Parts of the exercise:
1. Translate this sentence from the polar bear article into French: "The centre had argued that Canada failed to use the best available science to evaluate risks to the bears and did not meet its own legal deadlines to enact protection for them."
2. Write the next few sentences of the polar bear article, picking up after its final quotation.

Selected extract:

******************************

The Commission for Environmental Co-operation voted 2-1 to reject a request for an investigation into why Canada has chosen not to designate the bears as threatened or endangered. A U.S. environmental group had filed a submission claiming that decision leaves the bears without protection, despite the ongoing loss of their sea-ice habitat and resulting projections of declining numbers.
"We're obviously disappointed," said Sarah Uhleman, lawyer for the Center for Biological Diversity, which filed the complaint.
Uhleman pointed out the vote went against a recommendation from the commission's experts, who said there were "open questions" about Canada's polar bear policies.
"A political decision rejected an expert's recommendation."
The commission was formed as part of the North American Free Trade Agreement in an effort to ensure that open markets don't put downward pressure on environmental legislation. Canada, the U.S. and Mexico each have one vote.
The U.S voted against Canada.
The centre had argued that Canada failed to use the best available science to evaluate risks to the bears and did not meet its own legal deadlines to enact protection for them.
Uhleman said the submission's goal was both to restrict Canada's ongoing polar bear hunt and put pressure on the Canadian government to improve its record on fighting climate change, which experts agree is the chief threat to the bear's survival.
"It's about Canada recognizing that climate change is a really big threat to the polar bear and to the Arctic itself," she said. "Canada is not doing particularly well in fighting climate change."

******************************

Stored records:

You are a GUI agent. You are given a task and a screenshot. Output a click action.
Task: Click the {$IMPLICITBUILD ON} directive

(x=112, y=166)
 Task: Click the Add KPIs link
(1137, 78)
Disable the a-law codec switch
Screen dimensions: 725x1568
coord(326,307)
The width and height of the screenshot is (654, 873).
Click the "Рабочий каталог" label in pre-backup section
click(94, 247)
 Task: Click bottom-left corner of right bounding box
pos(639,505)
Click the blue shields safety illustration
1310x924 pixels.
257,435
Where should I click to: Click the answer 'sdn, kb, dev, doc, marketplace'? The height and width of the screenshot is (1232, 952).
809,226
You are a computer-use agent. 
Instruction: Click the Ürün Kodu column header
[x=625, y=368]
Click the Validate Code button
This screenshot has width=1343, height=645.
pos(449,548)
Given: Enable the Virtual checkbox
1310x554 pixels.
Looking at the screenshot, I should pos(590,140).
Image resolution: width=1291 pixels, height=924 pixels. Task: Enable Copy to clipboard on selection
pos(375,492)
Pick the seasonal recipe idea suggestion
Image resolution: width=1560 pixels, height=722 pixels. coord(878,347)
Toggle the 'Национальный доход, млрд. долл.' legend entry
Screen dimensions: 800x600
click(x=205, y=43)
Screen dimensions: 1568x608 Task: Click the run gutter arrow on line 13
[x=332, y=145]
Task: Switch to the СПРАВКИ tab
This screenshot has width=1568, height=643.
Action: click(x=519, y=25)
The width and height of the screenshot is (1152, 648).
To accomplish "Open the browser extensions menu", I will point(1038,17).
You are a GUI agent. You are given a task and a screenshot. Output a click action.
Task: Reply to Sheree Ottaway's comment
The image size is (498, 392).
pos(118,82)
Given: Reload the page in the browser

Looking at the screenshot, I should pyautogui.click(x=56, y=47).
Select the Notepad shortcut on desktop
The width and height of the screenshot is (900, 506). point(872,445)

******************************

Answer set:
1. Le centre avait soutenu que le Canada n'avait pas utilisé les meilleures données scientifiques disponibles pour évaluer les risques pesant sur les ours et n'avait pas respecté ses propres échéances légales pour adopter des mesures visant à les protéger.

2.
The commission ruled that an investigation would simply republish information that was already public. It also declined to second-guess policy decisions made by the Canadian government.
"Certain issues the (experts) deemed to be 'central open questions' are aimed at seeking details on protected government decision-making processes and cabinet deliberations, which is not permitted under ... the agreement," the decision says.
Canada's polar bear policies have come under fire from the international community before. The United States has twice tried to convince a group responsible for monitoring and controlling trade in endangered species that Canadian polar bear products such as hides should come under the same restricted category as elephant ivory.
Canada has won both of those votes, but by narrowing margins.
Environment Minister Leona Aglukkaq has said Canada has strong polar bear management based on both western science and traditional knowledge.
Populations are co-managed together with aboriginal communities under the terms of land-claim agreements.